(Stored records)
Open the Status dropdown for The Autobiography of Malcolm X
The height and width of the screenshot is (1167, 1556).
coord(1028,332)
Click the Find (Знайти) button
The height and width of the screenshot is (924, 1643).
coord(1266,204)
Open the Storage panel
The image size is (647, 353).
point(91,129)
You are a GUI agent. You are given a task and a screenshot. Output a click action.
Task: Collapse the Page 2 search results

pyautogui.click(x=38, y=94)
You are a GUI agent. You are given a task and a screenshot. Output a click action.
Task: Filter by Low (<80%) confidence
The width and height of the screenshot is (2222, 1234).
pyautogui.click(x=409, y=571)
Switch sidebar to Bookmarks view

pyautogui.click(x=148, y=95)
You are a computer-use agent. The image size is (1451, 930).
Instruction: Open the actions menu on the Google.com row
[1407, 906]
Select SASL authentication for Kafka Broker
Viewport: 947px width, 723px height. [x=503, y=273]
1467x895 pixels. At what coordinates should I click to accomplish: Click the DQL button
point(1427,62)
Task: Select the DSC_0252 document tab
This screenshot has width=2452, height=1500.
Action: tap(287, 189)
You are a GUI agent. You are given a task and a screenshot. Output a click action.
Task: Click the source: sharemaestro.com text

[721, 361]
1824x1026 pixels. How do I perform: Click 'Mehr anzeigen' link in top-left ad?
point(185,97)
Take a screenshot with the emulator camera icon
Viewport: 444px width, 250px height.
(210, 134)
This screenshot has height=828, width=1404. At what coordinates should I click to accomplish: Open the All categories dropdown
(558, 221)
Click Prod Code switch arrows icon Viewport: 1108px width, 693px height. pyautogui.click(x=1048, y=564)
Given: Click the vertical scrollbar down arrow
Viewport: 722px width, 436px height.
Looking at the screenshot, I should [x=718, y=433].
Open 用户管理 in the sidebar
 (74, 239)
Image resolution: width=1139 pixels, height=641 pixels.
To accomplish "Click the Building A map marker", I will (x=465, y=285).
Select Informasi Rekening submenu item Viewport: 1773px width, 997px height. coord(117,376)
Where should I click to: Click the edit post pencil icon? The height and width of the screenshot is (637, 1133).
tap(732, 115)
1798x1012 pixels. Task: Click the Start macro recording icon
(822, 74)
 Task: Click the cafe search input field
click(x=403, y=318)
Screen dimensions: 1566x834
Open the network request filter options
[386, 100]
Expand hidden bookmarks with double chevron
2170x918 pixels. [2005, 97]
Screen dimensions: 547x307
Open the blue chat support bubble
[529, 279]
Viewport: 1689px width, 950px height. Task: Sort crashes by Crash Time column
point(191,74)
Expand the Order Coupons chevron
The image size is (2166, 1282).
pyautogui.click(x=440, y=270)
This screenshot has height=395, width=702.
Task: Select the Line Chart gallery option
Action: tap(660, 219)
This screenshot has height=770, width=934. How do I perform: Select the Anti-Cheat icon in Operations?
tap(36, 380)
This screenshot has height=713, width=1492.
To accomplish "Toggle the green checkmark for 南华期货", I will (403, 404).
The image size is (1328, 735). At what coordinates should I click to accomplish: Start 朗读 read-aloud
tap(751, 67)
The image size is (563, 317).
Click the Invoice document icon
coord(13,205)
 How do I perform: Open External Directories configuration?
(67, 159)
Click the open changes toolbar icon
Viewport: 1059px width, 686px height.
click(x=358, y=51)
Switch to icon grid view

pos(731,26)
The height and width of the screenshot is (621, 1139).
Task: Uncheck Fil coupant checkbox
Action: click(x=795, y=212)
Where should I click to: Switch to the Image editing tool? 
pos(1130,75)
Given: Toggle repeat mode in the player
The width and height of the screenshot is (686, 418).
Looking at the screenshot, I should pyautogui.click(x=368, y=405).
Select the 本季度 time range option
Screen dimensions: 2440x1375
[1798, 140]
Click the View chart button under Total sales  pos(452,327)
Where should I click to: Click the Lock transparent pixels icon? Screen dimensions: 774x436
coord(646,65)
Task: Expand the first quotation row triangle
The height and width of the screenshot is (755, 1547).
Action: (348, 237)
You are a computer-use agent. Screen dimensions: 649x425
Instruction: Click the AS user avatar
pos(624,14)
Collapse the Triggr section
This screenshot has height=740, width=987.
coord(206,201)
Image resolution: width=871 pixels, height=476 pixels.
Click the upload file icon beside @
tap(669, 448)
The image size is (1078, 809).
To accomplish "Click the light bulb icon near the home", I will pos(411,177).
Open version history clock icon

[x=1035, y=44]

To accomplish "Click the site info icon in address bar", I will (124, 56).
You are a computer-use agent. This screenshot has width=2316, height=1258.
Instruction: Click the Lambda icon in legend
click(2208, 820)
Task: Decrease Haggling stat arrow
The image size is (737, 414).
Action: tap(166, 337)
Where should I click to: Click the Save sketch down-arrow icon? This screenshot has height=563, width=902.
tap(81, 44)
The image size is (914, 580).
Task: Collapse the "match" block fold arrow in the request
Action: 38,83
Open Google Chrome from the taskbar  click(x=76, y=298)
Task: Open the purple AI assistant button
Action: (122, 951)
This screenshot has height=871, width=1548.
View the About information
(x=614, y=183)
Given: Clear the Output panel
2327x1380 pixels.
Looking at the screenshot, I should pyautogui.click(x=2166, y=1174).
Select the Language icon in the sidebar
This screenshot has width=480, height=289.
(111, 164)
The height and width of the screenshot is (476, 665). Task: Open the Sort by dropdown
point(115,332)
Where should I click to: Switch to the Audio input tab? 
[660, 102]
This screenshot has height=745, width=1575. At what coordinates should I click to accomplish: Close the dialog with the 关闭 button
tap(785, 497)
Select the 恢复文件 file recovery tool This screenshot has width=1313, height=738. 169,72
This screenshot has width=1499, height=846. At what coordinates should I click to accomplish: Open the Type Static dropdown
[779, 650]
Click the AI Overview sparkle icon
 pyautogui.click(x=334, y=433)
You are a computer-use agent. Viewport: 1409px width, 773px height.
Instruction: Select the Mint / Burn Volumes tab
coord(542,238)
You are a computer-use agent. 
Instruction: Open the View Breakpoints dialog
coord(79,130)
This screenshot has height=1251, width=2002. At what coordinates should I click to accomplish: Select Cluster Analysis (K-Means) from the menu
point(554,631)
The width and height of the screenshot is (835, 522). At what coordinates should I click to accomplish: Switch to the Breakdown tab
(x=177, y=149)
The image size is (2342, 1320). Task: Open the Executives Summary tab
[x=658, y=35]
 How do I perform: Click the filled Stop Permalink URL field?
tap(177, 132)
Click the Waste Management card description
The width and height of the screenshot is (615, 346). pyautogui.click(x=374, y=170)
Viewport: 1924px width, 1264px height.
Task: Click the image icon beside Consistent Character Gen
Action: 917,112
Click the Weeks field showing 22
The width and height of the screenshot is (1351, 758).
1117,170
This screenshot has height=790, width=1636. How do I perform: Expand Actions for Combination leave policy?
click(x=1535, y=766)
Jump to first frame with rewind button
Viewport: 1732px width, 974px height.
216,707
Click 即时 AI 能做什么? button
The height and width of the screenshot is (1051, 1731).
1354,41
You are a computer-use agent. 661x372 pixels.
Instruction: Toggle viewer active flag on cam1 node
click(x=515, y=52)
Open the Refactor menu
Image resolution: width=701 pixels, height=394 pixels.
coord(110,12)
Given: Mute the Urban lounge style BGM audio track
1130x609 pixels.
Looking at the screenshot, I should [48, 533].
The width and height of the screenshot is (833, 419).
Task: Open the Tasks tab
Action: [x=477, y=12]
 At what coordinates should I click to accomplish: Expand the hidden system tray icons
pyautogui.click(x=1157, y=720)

About this exercise | Show all lines in the entries above where the string "computer" appears.

Solution |
You are a computer-use agent. The image size is (1451, 930).
You are a computer-use agent. Screen dimensions: 649x425
You are a computer-use agent. This screenshot has width=2316, height=1258.
You are a computer-use agent. Viewport: 1409px width, 773px height.
You are a computer-use agent. 
You are a computer-use agent. 661x372 pixels.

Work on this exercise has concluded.